→ HALAMAN
┌──

Melawi,SP – Empat hari terakhir, puluhan pemuda pemudi dari sejumlah kampung di Melawi mengikuti kemah pemuda dengan konsep “Berambeh”. Peserta tak menginap dalam tenda seperti kemah pada umumnya, tapi menginap di rumah-rumah warga atau biasa disebut berambeh, dalam bahasa lokal Katab Kebahan, salah satu sub suku dayak di Kabupaten Melawi.
Kemah Pemuda Pembangunan Berkelanjutan digagas Forum Pembangunan Berkelanjutan Melawi (FPBM) dengan dukungan WWF Indonesia. Kemah yang digelar selama 6-9 Juni ini melibatkan tiga pasak dalam pelaksanananya. Mulai dari Pasak Sebaju, Pasak Birapati serta Pasak Kebebu yang menjadi tuan rumah pelaksanaan kemah bertemakan “Bom Berambeh” ini. Pasak sendiri merupakan lembaga atau komunitas adat di lanskap Katab Kebahan. Informasi yang dihimpun melalui lembaga Ikatan Warga Katab Kebahan (IWKK), ada lebih dari 30 kampung atau kini sudah berubah menjadi dusun yang sebagian besar penduduknya beretniskan Katab Kebahan di Melawi.

└──

→ SOAL LATIHAN 1
Salin bagian berita kemah pemuda di Melawi, mulai dari "Melawi,SP – Empat" dan berakhir pada "di Kabupaten Melawi.".
→ SOAL LATIHAN 2
Lanjutkan berita kemah pemuda di Melawi setelah kalimat terakhirnya.

→ CUPLIKAN DATA

┌──

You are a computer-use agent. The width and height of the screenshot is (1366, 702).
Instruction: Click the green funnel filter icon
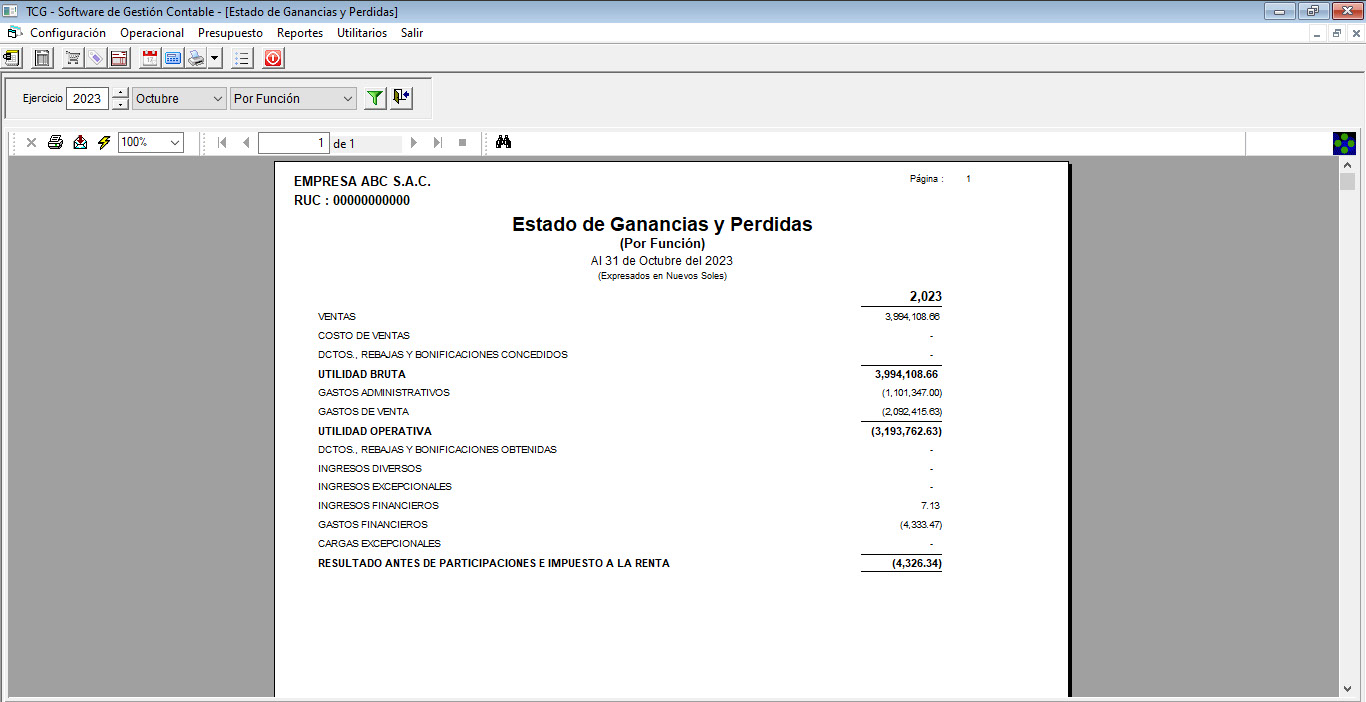click(374, 98)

└──

→ HASIL LATIHAN 1
Melawi,SP – Empat hari terakhir, puluhan pemuda pemudi dari sejumlah kampung di Melawi mengikuti kemah pemuda dengan konsep “Berambeh”. Peserta tak menginap dalam tenda seperti kemah pada umumnya, tapi menginap di rumah-rumah warga atau biasa disebut berambeh, dalam bahasa lokal Katab Kebahan, salah satu sub suku dayak di Kabupaten Melawi.

→ HASIL LATIHAN 2
Ketua FPBM, Muhamad Firman mengungkapkan, kemah pemuda menjadi upaya mendorong kaum muda khususnya mereka yang berasal dari Lanskap Katab Kebahan memahami jatidiri dan adat budayanya. Selain itu, kemah pemuda ini mendorong pemuda paham soal isu-isu lingkungan, pembangunan berkelanjutan dan berbagai hal.
“Nah, kami juga isi kegiatan ini dengan mendorong mereka untuk mempromosikan Katab Kebahan melalui media sosialnya. Kita ada materi soal konten kreator dan juga video, karena anak muda saat ini sering bersentuhan dengan media sosial. Sehingga selama kegiatan, konten tentang Katab Kebahan, adat istiadat, potensi ekowisata serta kearifan lokal lainnya bisa lebih sering di share oleh mereka,” terangnya.
Konsep kemah dengan menginap di rumah-rumah warga sendiri muncul dari hasil diskusi bersama pengurus Pasak Kebebu dan juga para pemuda Katab Kebahan. Beberapa aktivitas lainnya seperti budaya bejepin, Berontang (makan bersama) hingga susur sungai Kebebu dan menanam padi merupakan inisiatif dari panitia lokal yang merupakan tokoh dan masyarakat setempat.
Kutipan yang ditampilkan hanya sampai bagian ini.